All up and down the Nome-Council Road heading east out of town, cabins used for fishing, foraging and seasonal family life are in ruin.

“Some of them just disappeared,” said Bryant Hammond, the incident commander for Nome’s emergency operation center.

Nome, a city of about 3,700 people that functions as the commercial and logistical hub for 15 smaller communities in the Bering Strait region, weathered the worst storm in decades relatively well. By Monday, business owners were unboarding windows along Front Street and shoveling muck out of gutters as heavy equipment rumbled around side streets and the seawall. Utilities are fine. Many car and truck owners are gradually discovering their vehicles were effectively totaled by partial submersion in the salty, silty floodwaters.

But the worst damage is out of town, with an as-yet-uncounted number of subsistence cabins in shambles.

To those unfamiliar with Western Alaska, the word “cabin” might conjure a hut of neatly notched logs nestled in the woods, or a euphemism for a lavish weekend home overlooking Nancy Lake. These are not those. The fish camps peppering the river mouths and shores of the southern Seward Peninsula are more like cozy shacks, neither electrified nor plumbed, buttressed by meat racks, smokehouses, saunas, cutting tables, woodpiles and utilitarian bric-a-brac for making use of the land and sea’s seasonal offerings.

A tilted, badly damaged camp with an upside-down truck lying next to it
Family camps and subsistence cabins lie in ruins, shifted off their pads, floated away, and buried in sand along the Nome-Council Road. (Photo by Zachariah Hughes/ADN)

They are essential to the region’s economy: family-scale food production and processing plants, summertime child care and education centers, a release valve for overcrowded homes and apartments in a region with an endemic housing shortage.

“My daughter’s smokehouse is gone. The outhouses, gone,” said Sterling Gologergen, standing at her second-story living room window, from where she watched the storm drown Nome’s small-boat harbor Saturday.

Even though the main cabin at her daughter’s camp remained intact, bedding and other material inside was soaked, ruined, costly to eventually replace, Gologergen said. Though she’s lived in Nome for a decade, the 67-year-old spent most of her life on St. Lawrence Island, where the communities of Gambell and her hometown of Savoonga were largely spared substantial destruction, but caches of fish and meat stored or hung from racks by the shore were trashed or gone.

“Already a lot of people are out beachcombing for edible stuff,” Gologergen said. “And to see what’s left of everyone’s camps.”

“They work faster than internet,” she said with a laugh about damage assessment and repair work. “The network of people out in the villages. And they already had it done yesterday.”

Camps are less built than accumulated over years and generations, rarely insured or registered in the formal banking system, which makes financing reconstruction or repair all the more difficult.

A woman sits at a table by a window overlooking Nome
Sterling Gologergen watched the storm pummel Nome’s small boat harbor and Front Street from the second floor of her home. “This was my third storm,” said the 67-year-old, who spent most of her life in Savoonga. “It ages you.” She worries about camps and caches of food that were lost in the storm, and what the salty ocean spray along the coastal tundra means for the berries. (Photo by Zachariah Hughes/ADN)

▶ _Recorded information_
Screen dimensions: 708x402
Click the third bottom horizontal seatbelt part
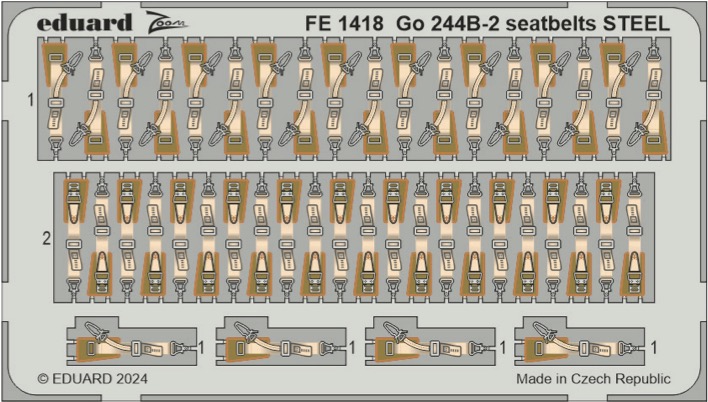(430, 341)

▶ _Tasks to complete_
- a) Answer these questions using the article about storm damage around Nome, one answer per line, marked as below:
(i) What position does Bryant Hammond hold?
(ii) Roughly how many people live in Nome?
(iii) How old is Sterling Gologergen?
- b) Rewrite the part of the article about storm damage around Nome that opens with the words containing "All up and down" and closes with "salty, silty floodwaters.", putting "breakwater" in place of "seawall".
- c) Please carry the article about storm damage around Nome forward, starting right after its final sentence.

▶ _Task-by-task outputs_
- a)
(i) Incident commander for Nome's emergency operation center
(ii) About 3,700
(iii) 67

- b)
All up and down the Nome-Council Road heading east out of town, cabins used for fishing, foraging and seasonal family life are in ruin.

“Some of them just disappeared,” said Bryant Hammond, the incident commander for Nome’s emergency operation center.

Nome, a city of about 3,700 people that functions as the commercial and logistical hub for 15 smaller communities in the Bering Strait region, weathered the worst storm in decades relatively well. By Monday, business owners were unboarding windows along Front Street and shoveling muck out of gutters as heavy equipment rumbled around side streets and the breakwater. Utilities are fine. Many car and truck owners are gradually discovering their vehicles were effectively totaled by partial submersion in the salty, silty floodwaters.

- c)
Gologergen said she worries about the storm’s lasting impact on vegetation. Tufts of sea foam “the size of baseballs” blanketed the street below her window. She fears the ocean salt could wither next summer’s berry crop along the miles and miles of shore.

Ruined, too, is the Nome-Council Road itself. For the first two dozen miles or so, it’s passable, especially since the state Department of Transportation has had graders and heavy equipment removing stones plucked loose from the seawall, fixing washouts, pushing driftwood to the sides and leveling drifted sand.

But then around Mile 24, there’s a massive new hole where the creek-fed Safety Sound punctured the barrier islands that supported the road.

“That lagoon became one with the ocean, where our camps are,” Gologergen said.

Camps on the far side of the new quarter-mile-wide gash are now cut off, except by plane.

“I don’t think if you had a canoe you could get across it,” Hammond said.

Tire tracks through a field of loose, recently deposited mud with small buildings in the background
The long road east out of Nome remains in states of disarray, including sections totally washed out or buried in sand. Farther down, a bridge by Safety Sound was almost impassable just two miles before a new channel broke through the barrier island, obliterating the roadway. (Photo by Zachariah Hughes/ADN)

Families with seasonal camps past Safety Sound, along with a few dozen old-timers who live most of the year out around Council, will have to find new ways of getting into town.

“We’re gonna have to build a new bridge, looks like,” Hammond said.

The storm was major: high seas, ferocious wind, powerful waves, all of it lasting for well over a day. The massive seawall that helped blunt the damage to town was reordered elsewhere along the coastline. Boulders and rocks are scattered everywhere. Swaths of beach are gone, eroded, as if erased or dropped 6 feet lower than they should be, the sand swept away and sprinkled all over the tundra on the lee side of the road.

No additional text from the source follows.